From the introduction:
Adventure, excitement and danger in the manner of The Shadow, Indiana Jones, Doc Savage and Flash Gordon are the hallmarks of the Pulp RPG genre. While the genre gains its name from the adventure fiction magazines of the 1930s and 1940s, in gaming terms it also includes the hair-raising adventures of the "stay tuned for next week's episode" brand of radio and movie serials. Pulp may even be more correctly described as a meta-genre, as it covers the broad gamut of Horror, SF, Fantasy, Western, Aviation, and many other story genres.

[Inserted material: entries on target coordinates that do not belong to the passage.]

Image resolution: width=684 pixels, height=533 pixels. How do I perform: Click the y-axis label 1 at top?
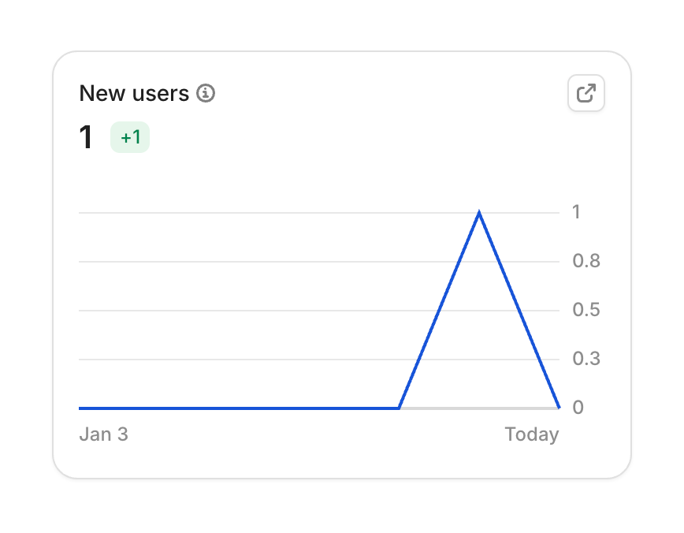577,211
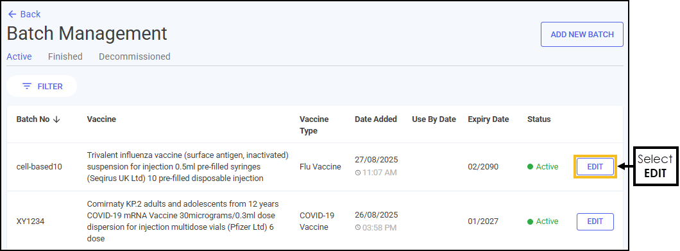The width and height of the screenshot is (680, 251).
Task: Click clock icon beside 03:58 PM
Action: pos(358,227)
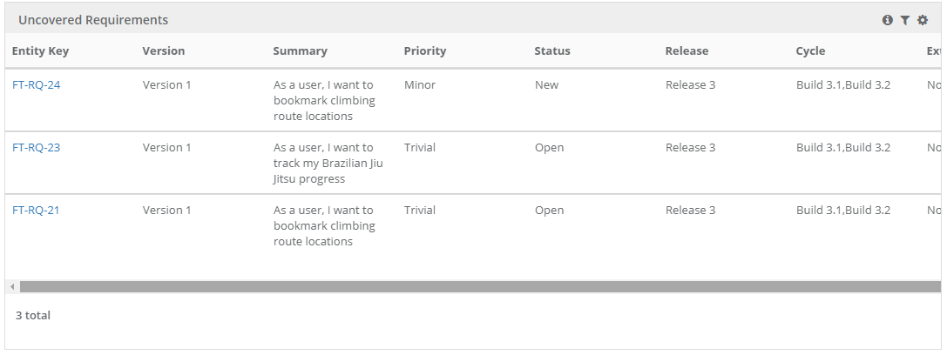947x355 pixels.
Task: Select the Brazilian Jiu Jitsu summary cell
Action: pyautogui.click(x=328, y=164)
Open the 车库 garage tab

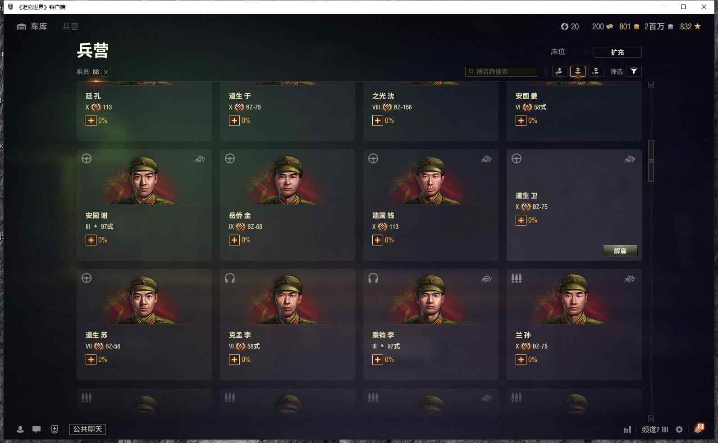[x=32, y=27]
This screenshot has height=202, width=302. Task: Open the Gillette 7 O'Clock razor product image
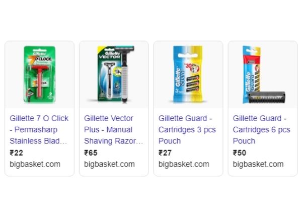[39, 74]
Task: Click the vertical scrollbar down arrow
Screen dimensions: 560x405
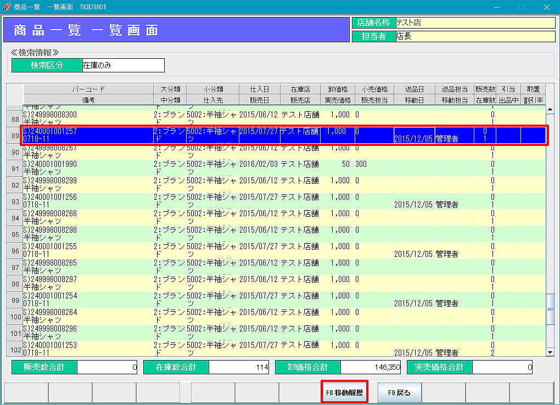Action: pos(550,352)
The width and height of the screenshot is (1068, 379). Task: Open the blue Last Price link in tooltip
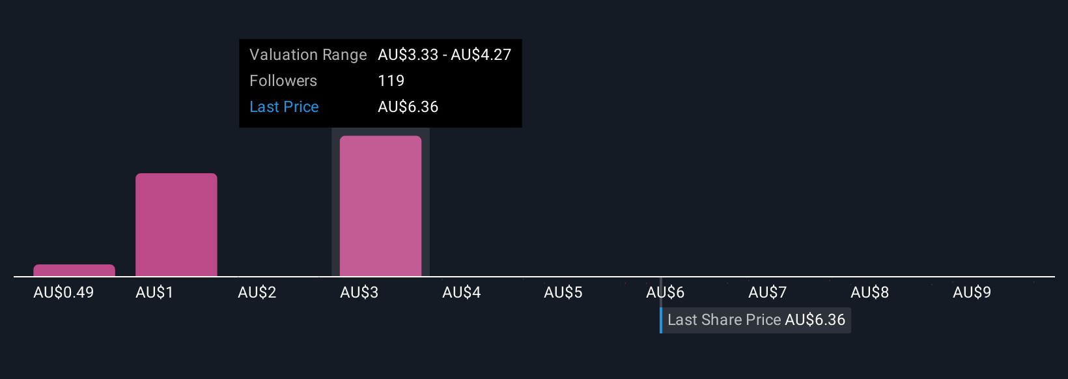(x=284, y=107)
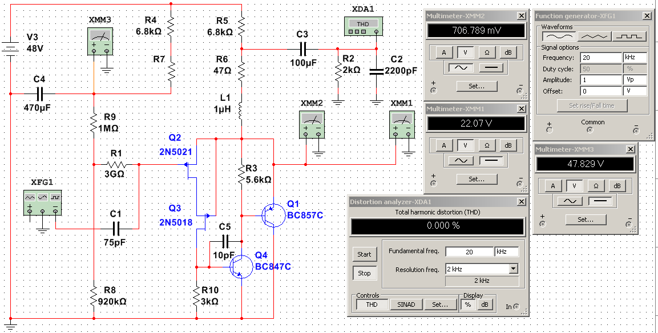Open the Amplitude unit Vp selector
The width and height of the screenshot is (658, 333).
[x=634, y=80]
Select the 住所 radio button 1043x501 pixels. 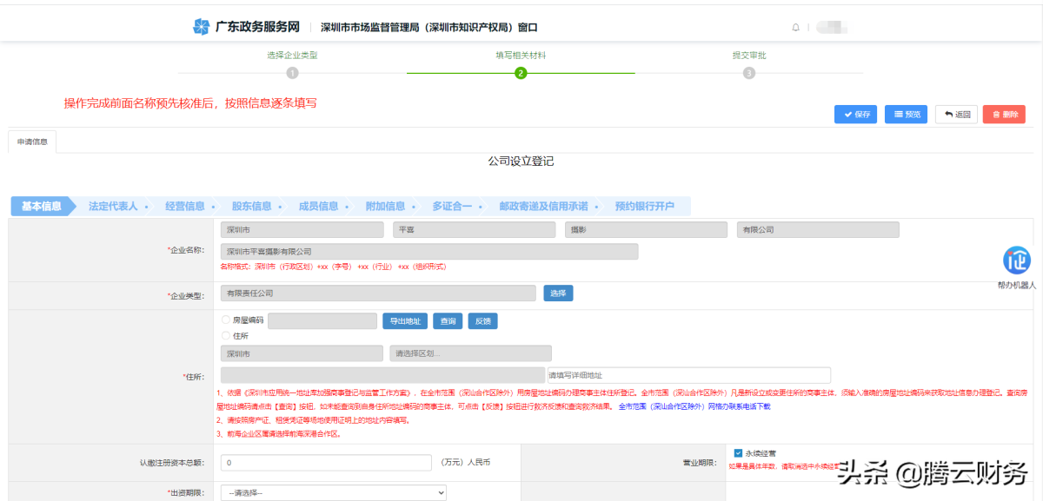pos(227,335)
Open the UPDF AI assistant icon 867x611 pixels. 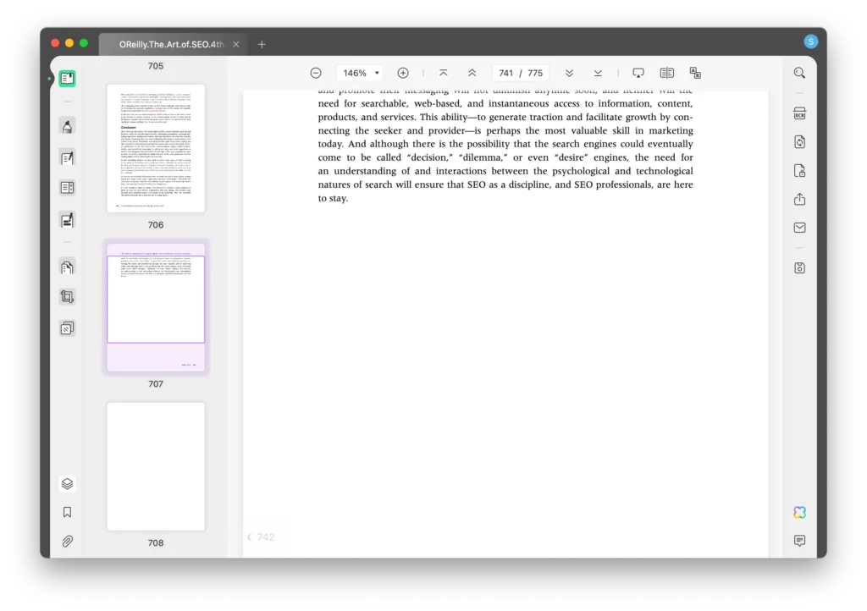coord(799,512)
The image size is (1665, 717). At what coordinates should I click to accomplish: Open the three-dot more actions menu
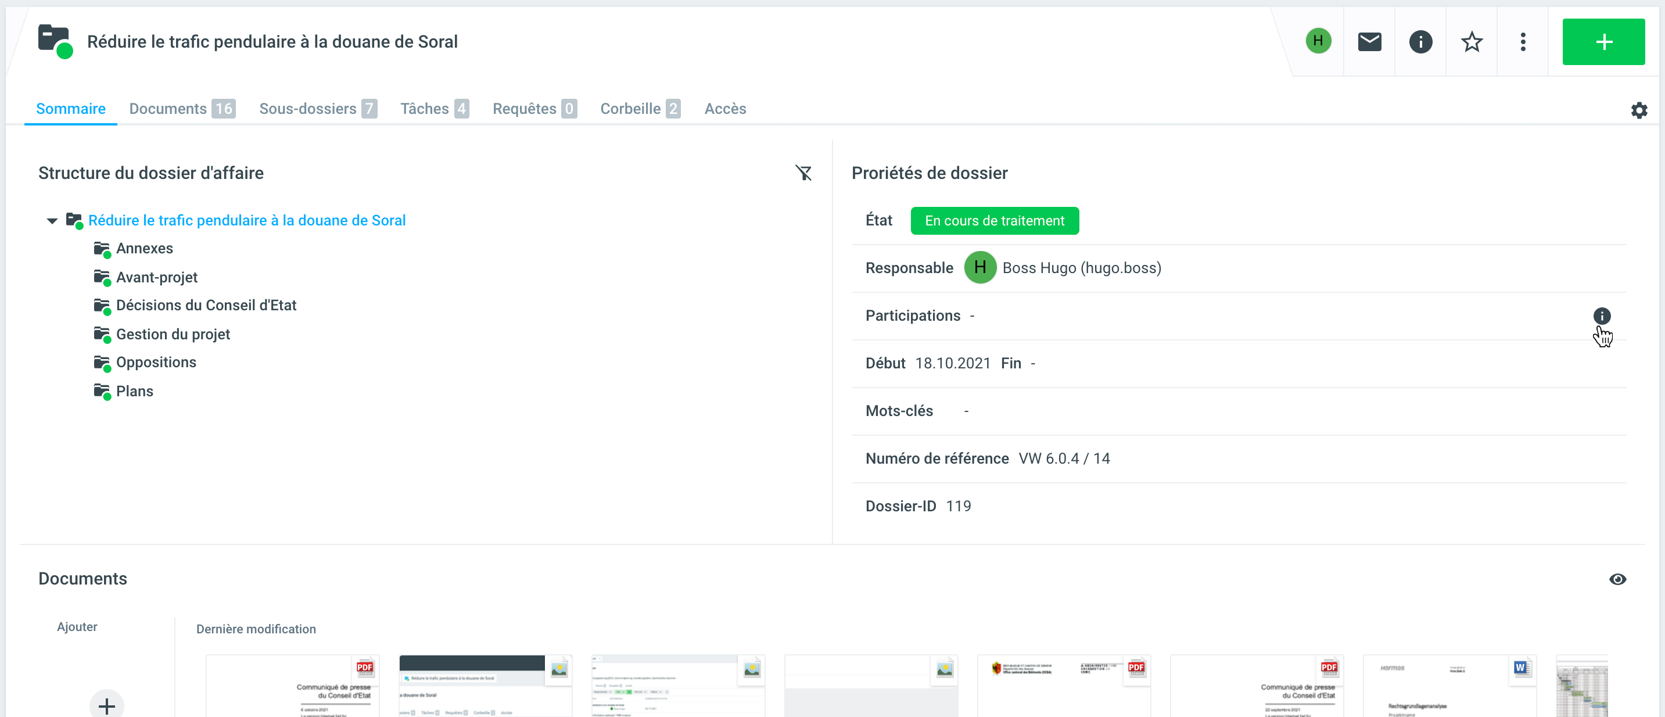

Pulp is not simply a genre or era fixed in stone, it is really a state of mind. Fast-paced and energetic adventures. Exotic locales and two-fisted action. A wistful and nostalgic glimpse of an era that seems familiar but more simpler, innocent and daring. Pulp is all these and more. Some features of the pulp genre include its simple morality of good versus evil, masked and cloaked heroes and heroines, devious villains and their schemes, gun-wielding desperados, cliffhanger endings, weird science, and a world still lush with unexplored places and lost races. Understanding the nostalgic elements of the material the pulps cover and the stylistic conventions used in them are essential in squeezing the most enjoyment out of this rip-snorting and adrenaline-laced gaming genre.
User summary:
The Pulp Avengers: Game Mastering Pulp Adventures in the 1930s and 1940s was an extensive online resource offered to support primarily Two-Fisted Tales, though it is system-agnostic and could be used as a resource for any Pulp game.
Portions of this resource previously were published in The Familiar (Issue 2 - Feb 1995) and The Familiar (Issue 3 - Apr 1995).